Sadly, classism does play a part, as does racism. There are trend lines that speak to affordability and availability. Does someone living in low-rent housing with a couple minimum wage jobs with state medicaid have availability to a private physician in a good part of town willing to write a weekly script for oxycontin? And then the means to pay for that oxycontin? I would say probably no.
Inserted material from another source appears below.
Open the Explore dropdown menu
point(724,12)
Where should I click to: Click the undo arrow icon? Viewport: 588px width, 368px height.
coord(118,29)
Well then I’m going to have to ask you for a couple cites. Is there any study which shows that someone suffering from an addiction to Vicodin is less likely to cause themselves extreme liver damage and end up in the emergency room than someone with an addiction to meth? Or a study which shows that the oxycontin addict embezzling from his company to pay for his habit and the behavior he exhibits while stoned is less destructive than the coke whore who takes drugs and money for sex?
Back atcha, sweetcakes. Behavior exhibited by addicts while in the throes of addiction does not know bias.
There is indeed a big difference between Mr. Limbaugh and a thieving gutter junkie. The difference is wealth. Limbaugh is solid-gold, money-bin diving rich. He didn’t have to turn tricks in an alley or break into somebody’s house to steal purses and laptops. He simply had his maid go out to buy his pills on the street. Rush had already exhausted his legal supplies, and even the extra pills he could get by doctor-hopping. He needed more. lots more. He was a full-out junkie.
Maybe Starving Artist hasn’t heard of Oxy-boppers becoming prostitutes or thieves, but there’s a reason the police call Oxycontin “hillbilly heroin.”
When Limbaugh was preaching heavy prison time for drug users, he was flying high all day and all night. Is it “reasonable” for a rich junkie to call for the jailing of poor junkies? I say no. Rush came out of his shortened rehab just as arrogant as ever, saying he didn’t have to explain himself to anybody.
Starving Artist, I don’t know you, so don’t take this as a gotcha, but surely based on what you’ve written above and in this thread you must support the decriminalization of soft, non-addictive drugs, right?
Sure it is wrong and silly. But that is what he did. I heard him say before that all people using drugs should be jailed . He was using while he said that. HYPOCRITE.